Montoya hubiera querido decirle que no le parecía nada, que no le importaba nada, pero apenas si consiguió emitir un sonido ronco, ininteligible. El manoseo de Elisa, sabia combinación de masaje, exploración e incitación, disputándole su cuerpo al frío y al sueño, produjo el resultado previsible. Como un toro que se sacude el lazo, súbitamente exasperado, se irguió. Sus manos tomaron por los hombros a la rubia, atrayéndola contra su pecho. El leve camisón fue deslizándose como un velo. A la luz de la lámpara, el agrandado círculo de los pezones todavía pujantes enfrentaron la boca del coronel. Con seguro ademán, recobrado por el sexo, apagó la luz y mordió el seno que se aplastaba contra su boca. Elisa se quejaba como una gata en celo. En la oscuridad se alternaron los gemidos con los roncos suspiros; las expresiones canallescas y repugnantes con las dulcísimas palabras que el amor que se sacia o se renueva, cuando la diferencia entre el cielo y el pantano es tan leve como un horizonte fugitivo, pone en los labios de los amantes. Después Montoya volvió a dormirse, insensible a los reclamos ávidos de su amiga.

Dormía o soñaba. Soñaba que dormía… ¿Cómo saberlo?… El ómnibus horadaba la pampa, conducido por un hombre terrible que repetía sin cesar… «degradado, estás degradado…» y una mujer, hincada ante aquél, imploraba monótonamente: «… ¡mi hijo, devuélveme a mi hijo!…» Pero el conductor, desprendiendo una mano del volante asía los cabellos revueltos de la mujer y se la mostraba a él, riendo salvajemente. Otra vez despertó, afiebrado, sintiendo el calcinante cuerpo de Elisa revolverse entre el desorden de la mantas atraídas de cualquier manera. Manoteó la luz y el endeble velador osciló, centelleó al extenderse la claridad sobre la luna del armario y le devolvió la imagen de la mujer.

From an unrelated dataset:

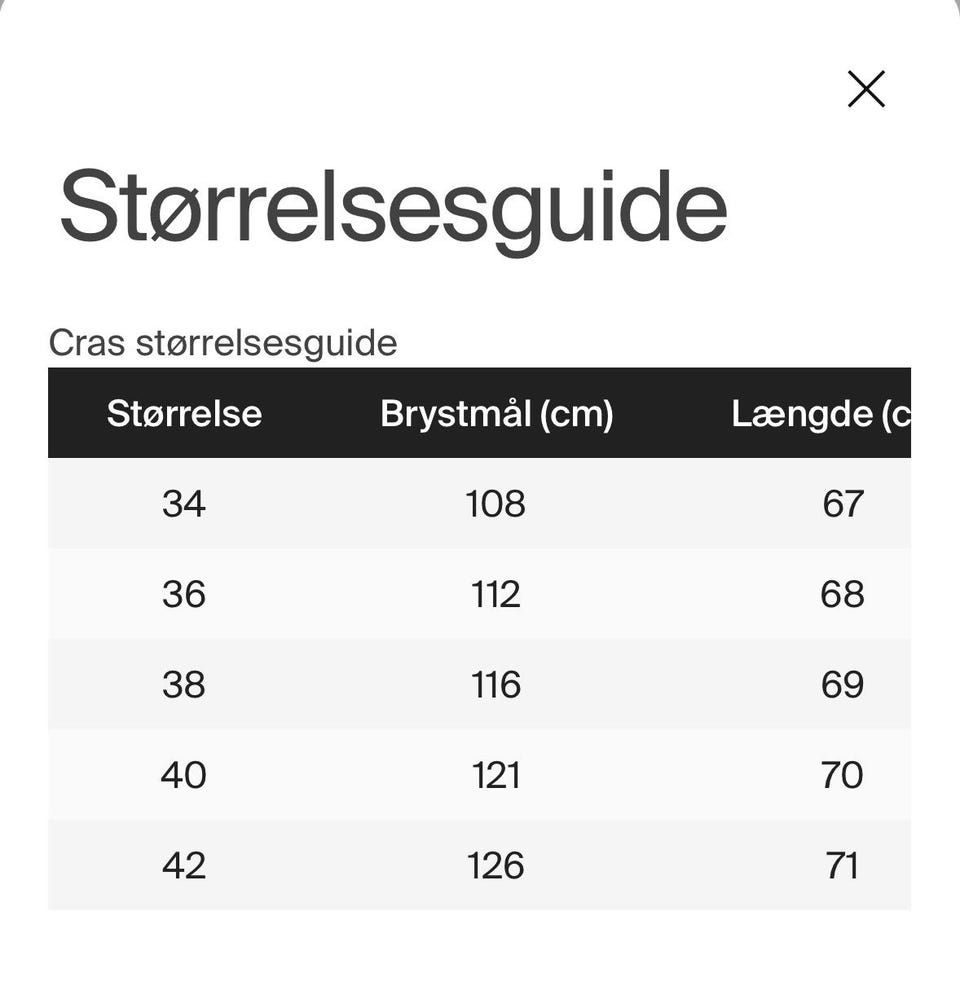The width and height of the screenshot is (960, 986).
Task: Click the Størrelse column header
Action: [x=184, y=413]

La miró con asombro. Estableció una semejanza con la del sueño y la desechó en seguida. El absurdo, el grotesco contorno, se le presentó de pronto con punzante lucidez. Porque el fantasma del sueño, ahora lo sabía, era el de Marta, su mujer, y no el de aquella enfermiza criatura de la noche. Su orgulloso temperamento se rebeló ante la idea de estar mezclando a Marta, «su mujer», con «esta mujer». Súbitamente helado, salió de la cama, se enfundó los pantalones, echóse una manta sobre los hombros y salió, cerrando sin cuidado alguno la puerta. Transitó por el pasillo, cruzó un patio abierto al cielo resplandeciente y se metió en el rústico baño. Vomitó. Largos, extenuantes, los accesos del vómito parecieron desgarrarle las entrañas una y otra vez, anegándole la boca con un gusto de hierbas podridas entre los dientes. Calor y frío. Frío y calor. Un negro agujero… ¿la cloaca, la noche, su conciencia? No lo sabía. Pero era él, sin duda, el duro, el recio coronel Montoya, destrozándose en una letrina maloliente, en los trasfondos de un hotel donde las rameras y los colonos, las mujeres desnudas y los hombrones encuerados y descuerados alternativamente, desmenuzaban su soledad, la tristeza engendrada en las mesetas y la oscura necesidad de buscar un cálido sol de postal turística.

Cerca del retrete había una bomba de agua. Accionó con furia la palanca hasta que el chorro de agua saltó sobre el fondo de la pileta de cemento. Arriesgándose a contraer una pulmonía, con el torso desnudo, metió la cabeza bajo el agua. Estuvo así un largo rato, hasta que los riñones parecieron a punto de estallar sometidos al riguroso tratamiento helado, pero cuando se irguió, la crisis había pasado. Exacto, con aquella autodisciplina casi demoníaca que constituía su íntima naturaleza, alejó el temblor, la inseguridad y la duda… «¡Qué se creerá esa puta!», rezongó en alta voz.